Now it is important to understand that self-hatred is not exclusive to the black woman and the straightening of hair. Black men suffer from self-hatred as well. As much as I love Michael Jackson, he may be the most lucidly expressed example of this. There is also retired baseball star, Sammy Sosa, who has gone to the extreme in lightening his skin complexion.
When it comes to skin complexion, there are black families who are actually split based on complexion and hair texture. Darker children, or children who have “bad hair” are isolated and ostracized by family members. There are also black families that teach their progeny to marry light in order to protect the light complexion that is common in the family. This is extremely common in the South, especially in Louisiana and Texas.
What I have found interesting when it comes to the phenomenon of self-hatred in the black community is the fact that the vast majority of blacks in America are highly religious, practicing one form of monotheism or another. However, these same black people who believe that God created them, somehow believe he made a mistake when he got to their facial features, skin tone and hair texture. To believe that the God they serve is perfect and does not make mistakes, while at the same time believing that their natural appearance needs alterations is oxymoronic.

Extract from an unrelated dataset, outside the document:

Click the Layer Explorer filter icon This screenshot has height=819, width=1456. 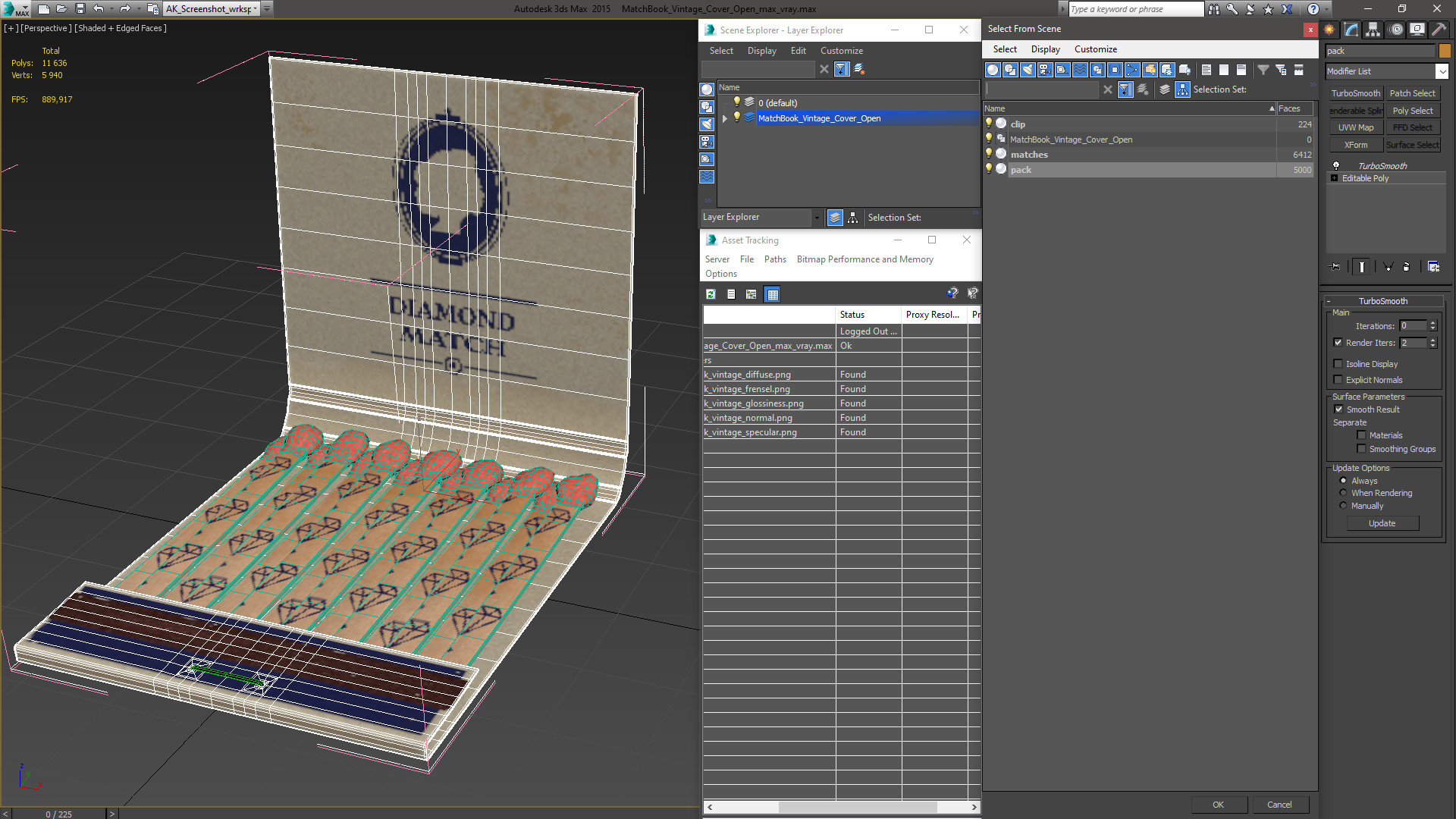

While it is easy to sit here and type these words, I am completely cognizant of the powerful force at play, and understand that addressing black self-hatred cannot be done from a place of judgment and hostility. The impetus that drives this negative force is extremely powerful, and the notion of black inferiority has been deeply embedded in the black psyche. The only way that any black person will escape the shackles of black self-hatred is through self-discovery — developing an understanding of who you are, developing an awareness of where you descend from, and the power of the melanin in your skin and hair. Understanding why your hair, in its natural state, serves to increase your spiritual perception and more.
While many will become offended by this article, and even more will fail to gain a lucid perspicacity of what is being stated, I will say that there is nothing more beautiful than blackness in its purest form.
To say or think that some other feature or appearance is better than the one you are naturally gifted with is an admission of inferiority, which will immediately give the one who does naturally possess the traits you seek an advantage over you. Self-discovery leads to an apprehension of the truth that you are the strongest, most beautiful and gracious when you are at your natural best. ~ Dr. Rick Wallace, Ph.D.